Kruipruimte

Schematische doorsnede gebouw met kruipruimte,
1 = maaiveld, 2 = kruipruimte, 3 = begane grond, 4 = verdieping en 5 = zolder
Roostergedeelte van een vloerventilatiekoker in de buitenzijde van een spouwmuur

Een kruipruimte of kruipkelder (Vlaanderen) is een lage ruimte onder de vloer van de begane grond, die bereikt wordt door een zogeheten kruipluik in de begane grondvloer. Dit luik bevindt zich in woningen meestal onder de deurmat achter de voordeur.

Als iemand zich daar moet verplaatsen kan dat alleen kruipend, vandaar de naam. Het is een lage ruimte, ca 80 cm vrije hoogte, die voor een groot gedeelte beneden het niveau van het maaiveld ligt, al kan de hoogte van kruipruimtes sterk verschillen. De bodem is meestal afgewerkt met een laagje schoon zand.

Ventilatie[bewerken | brontekst bewerken]

Deze ruimte moet zwak geventileerd worden om te zorgen dat de lucht in de ruimte niet stilstaand en te vochtig wordt en de houten balklaag van de begane grondvloer niet gaat rotten. De ventilatie kan op twee manieren worden uitgevoerd: met vloerventilatiekokers of renovatiekokers. Voor een renovatiekoker worden er vanaf de buitenmuur schuin naar beneden en naar binnen gaand een buis aangebracht met aan de zichtzijde een rooster. Een vloerventilatiekoker wordt bij nieuwbouw geplaatst, en heeft een horizontaal gedeelte dat in het binnenblad ligt, en een verticaal gedeelte dat zich in de spouw bevindt, en daarna nog een horizontaal gedeelte dat uitkomt in het buitenblad. Ook hier zit een rooster aan de buitenzijde dat ongeveer een kop (breedte van een baksteen) groot is. In beide gevallen komt verse lucht in de kruipruimte, waardoor die geventileerd wordt.

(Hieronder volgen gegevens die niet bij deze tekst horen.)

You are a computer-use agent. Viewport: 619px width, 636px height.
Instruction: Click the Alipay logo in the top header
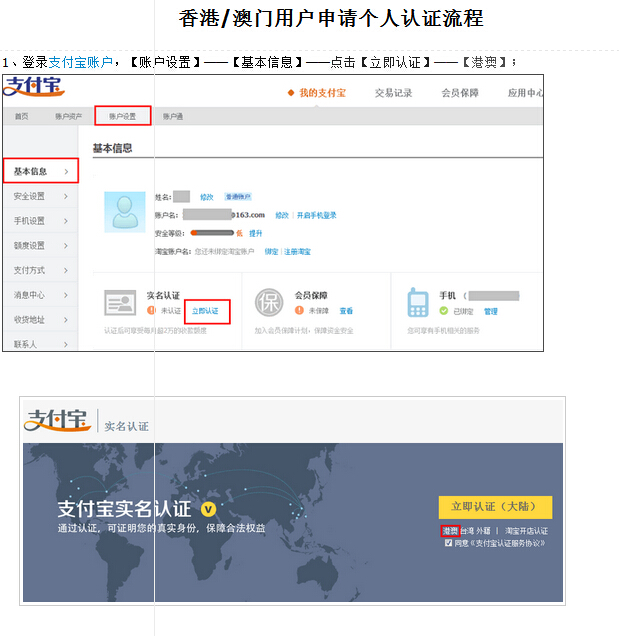33,88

Leidingwerk[bewerken | brontekst bewerken]

De kruipruimte wordt vaak gebruikt om allerlei leidingen in weg te werken, zoals rioolbuizen, verwarmingsbuizen, kabels en leidingen voor de elektrische installatie, enzovoort.

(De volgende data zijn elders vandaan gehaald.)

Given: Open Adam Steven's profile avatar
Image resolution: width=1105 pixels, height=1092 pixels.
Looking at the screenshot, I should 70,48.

Isolatie[bewerken | brontekst bewerken]

Voor de warmte-isolatie van het gebouw kan de onder- of bovenzijde van de kruipruimte voorzien zijn of worden van warmte-isolerend materiaal. De bodem kan bijvoorbeeld bedekt worden met een laag isolatieparels of de onderzijde van de beganegrondvloer kan voorzien zijn van een laag isolatieschuim. Tegen de onderzijde van een houten vloer moet altijd een dampopen isolatiemateriaal worden toegepast. Een dampdicht materiaal zoals PUR of piepschuim kan bij houten vloeren leiden tot het opsluiten van vocht tussen de isolatielaag en de, meestal dampdichte, vloerbedekking. Dit vocht kan schimmel en houtrot veroorzaken. Bij steenachtige vloeren speelt dit risico niet. Hier kan het beste gekozen worden voor isolatie met een vochtbestendig materiaal tegen de onderzijde van de vloer. Hiervoor moet dan wel de kwaliteit van de vloer voldoende zijn. Problemen als betonrot dienen eerst opgelost te worden.

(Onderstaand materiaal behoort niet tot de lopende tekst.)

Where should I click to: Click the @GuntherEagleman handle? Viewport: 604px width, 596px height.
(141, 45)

Noodzaak tot toepassing[bewerken | brontekst bewerken]

Nu houten balklagen bijna niet meer worden toegepast is de noodzaak van een geventileerde kruipruimte vervallen en zouden begane grondvloeren direct op het zand kunnen worden aangebracht.

Enige nadelen van het ontbreken van een kruipruimte:

  • het leidingwerk is onbereikbaar, vooral hinderlijk bij verbouwingen en (ver)plaatsen van een nieuwe keuken
  • grondwater en gassen kunnen tot onder de vloer komen, waardoor het leefklimaat in de woning slechter wordt.

Voorkomen van water in kruipruimte[bewerken | brontekst bewerken]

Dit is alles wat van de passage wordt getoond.